The Artificial Neural Network

Aika is a neural network simulation algorithm, that uses neurons to represent a wide variety of linguistic concepts and connects them via synapses. In contrast to most other neural network architectures, Aika does not employ layers to structure its network. Synapses can connect arbitrary neurons with each other, but the network is not fully connected either.
Like other artificial neural networks (ANN) the synapses are weighted. By choosing the weights and the threshold (i.e. the bias) accordingly, neurons can take on the characteristics of boolean logic gates such as an and-gate or an or-gate. To compute the activation value of a neuron, the weighted sum over its input synapses is computed. Then the bias value \(b\) is added to this sum and the result is sent through an activation function \(\varphi\).

$$net_j = {b_j + \sum\limits_{i=0}^N{x_i w_{ij}}}$$ $$y_j = \varphi (net_j)$$ Depending on the type of neuron, different activation functions are used. One commonly used activation function in Aika is the rectified hyperbolic tangent function, which is basically the positive half of the \(\tanh()\) function. \[\varphi(x) = \Bigg \{ {0 \atop \tanh(x)} {: x \leq 0 \atop : x > 0}\]

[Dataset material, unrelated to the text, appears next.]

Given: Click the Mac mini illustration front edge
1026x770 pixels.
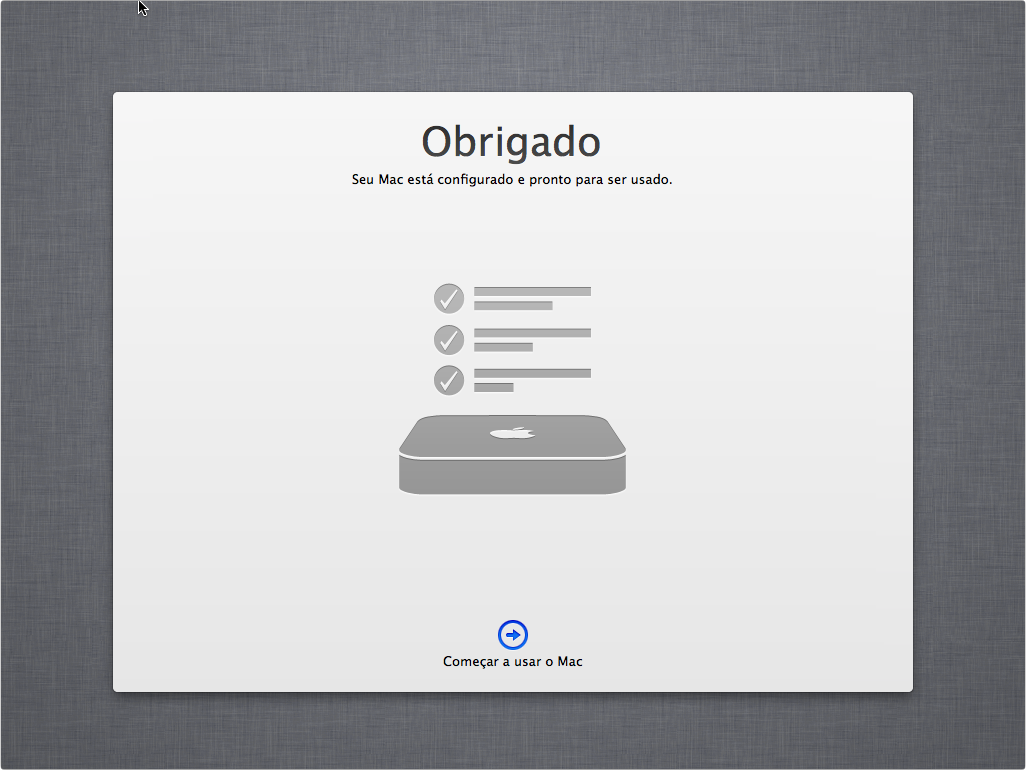Looking at the screenshot, I should (512, 476).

The activation functions are chosen in a way that they clearly distinguish between active and inactive neurons. Only activated neurons are processed. These activations are expressed not only by a real valued number but also by an activation object.


The advantage of having activation objects is that, through them, Aika is able to cope with the relational structure of natural language text by making the activation relate to a specific segment of text. In a way these activations can be seen as text annotations that specify their start and end character.
Words, phrases and sentences are in a relation to each other through their sequential order. The assignment of text ranges and word positions to activations is a simple yet powerful representation of the relational structure of text and avoids some of the shortcomings of other representations such as bag of words or sliding window. Since the activations are propagated along through the network, synapses need to be able to manipulate the text range and the word position while the activations are passed on to the next neuron.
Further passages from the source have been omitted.